Zrexpilot you are not sounding very accurate to me. Could be you and/or your gunsmith. Pillars, floating, bedding, and trigger jobs are all proven improvements to any rifle. Some light barrels work better with a pressure point which is easily found.


----------



## zrexpilot (Jun 14, 2007)

is glass bedding proven ? yes. does it guarantee a rifle to shoot better ? no 
there has to be a problem there to exist to make it shoot better, if theres no problem between stock and receiver it wont help.
hill country rifles considered the best will tell you that. they dont even guarantee a full accurizng, nothins guaranteed to work.


----------



## ReelHard007 (Sep 19, 2012)

Who considers Hill Country Rifles to be the best?


----------



## zrexpilot (Jun 14, 2007)

well one of the best


----------



## ReelHard007 (Sep 19, 2012)

My opinion not


----------



## blueproline (Sep 25, 2007)

x2 certainly not(hill country), and to the op, yes you can glass bed your own stock with acra-glass. its not hard just do some research and use plenty of lubrication especially on threads. i like the acra glass gel as its not as messy.


----------



## blueproline (Sep 25, 2007)

follow the instructions and you will be fine...


----------



## rdtfishn (Sep 14, 2012)




----------



## blueproline (Sep 25, 2007)

this excerpt was taken directly off hill countrys site....
Accurize it!
*Sub-Inch Group Guaranteed!*

*Bolt Action Rifles Only*

Work Order Form

What makes our Accurizing service better? We actually shoot your rifle when we complete our work! Believe it or not, many "accurizing" services do not include shooting your rifle to make sure it is really accurate once the work is done. We fully inspect your rifle before we start our work and shoot your rifle for group when our work is completed. If we do not consistently produce sub-inch groups, we don't charge the full price. Believe me, we prefer the full price - so we go back into the rifle and continue working to ensure the rifle is as accurate as possible.

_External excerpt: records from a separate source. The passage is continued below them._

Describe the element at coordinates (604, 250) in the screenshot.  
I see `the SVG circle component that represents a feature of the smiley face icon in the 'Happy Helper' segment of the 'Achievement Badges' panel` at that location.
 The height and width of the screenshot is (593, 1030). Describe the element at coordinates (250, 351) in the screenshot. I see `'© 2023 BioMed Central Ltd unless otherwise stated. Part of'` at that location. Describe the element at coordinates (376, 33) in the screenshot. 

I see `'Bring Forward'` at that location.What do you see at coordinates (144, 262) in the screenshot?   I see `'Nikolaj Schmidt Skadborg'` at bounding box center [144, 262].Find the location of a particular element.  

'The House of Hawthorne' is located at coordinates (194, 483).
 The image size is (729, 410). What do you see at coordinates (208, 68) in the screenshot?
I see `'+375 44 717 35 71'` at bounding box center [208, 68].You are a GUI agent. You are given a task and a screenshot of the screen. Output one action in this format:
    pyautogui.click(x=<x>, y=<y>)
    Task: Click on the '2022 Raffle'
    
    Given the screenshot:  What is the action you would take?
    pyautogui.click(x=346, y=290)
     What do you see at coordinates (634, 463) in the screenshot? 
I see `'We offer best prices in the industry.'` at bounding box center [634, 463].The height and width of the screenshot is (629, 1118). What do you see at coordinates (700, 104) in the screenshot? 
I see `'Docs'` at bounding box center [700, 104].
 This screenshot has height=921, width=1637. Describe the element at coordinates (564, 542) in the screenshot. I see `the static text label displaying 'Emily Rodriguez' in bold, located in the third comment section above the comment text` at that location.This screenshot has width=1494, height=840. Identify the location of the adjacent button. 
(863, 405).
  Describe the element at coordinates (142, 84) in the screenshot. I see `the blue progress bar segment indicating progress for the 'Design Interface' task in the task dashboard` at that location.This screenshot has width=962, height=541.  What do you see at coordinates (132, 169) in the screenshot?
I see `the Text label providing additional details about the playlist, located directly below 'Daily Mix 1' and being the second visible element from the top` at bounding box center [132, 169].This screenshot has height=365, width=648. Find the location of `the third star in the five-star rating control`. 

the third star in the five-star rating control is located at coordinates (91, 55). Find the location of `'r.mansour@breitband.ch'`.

At HCR we live for accuracy. We won't be satisfied until all your rifles are extremely accurate. This is not just another bedding job we are talking about.

*The HCR Guarantee*
It all adds up to a sub-inch group guaranteed! Most rifles are returned within 8 weeks (12 weeks during the busy season), with final targets and factory ammo data. You deserve performance that instills confidence. So... Accurize It!


----------



## blueproline (Sep 25, 2007)

it appears they do guarantee accurizing....they wont however guarantee results on a few calibers...
*Due to limited ammunition and inconsistent results, we do not guarantee any accuracy result with the 257 Roberts, 223 WSSM, 243 WSSM, 25 WSSM, 264 Win. Mag or the 7mm Ultra Mag. We will still Accurize these calibers, but cannot guarantee accuracy on them.*


----------



## blueproline (Sep 25, 2007)

if you decide to have the accurizing work done by a smith, im perticular to Kleinguenther Distinctive Firearms in Seguin(KDF). i have a KDF 300 wby that shoots single hole, not uncommon for a KDF rifle and their brakes are second to none.


----------



## panhandle_slim (Jun 1, 2012)

blueproline said:


> it appears they do guarantee accurizing....they wont however guarantee results on a few calibers...
> *Due to limited ammunition and inconsistent results, we do not guarantee any accuracy result with the 257 Roberts, 223 WSSM, 243 WSSM, 25 WSSM, 264 Win. Mag or the 7mm Ultra Mag. We will still Accurize these calibers, but cannot guarantee accuracy on them.*


This is interesting


----------



## blueproline (Sep 25, 2007)

that it is


----------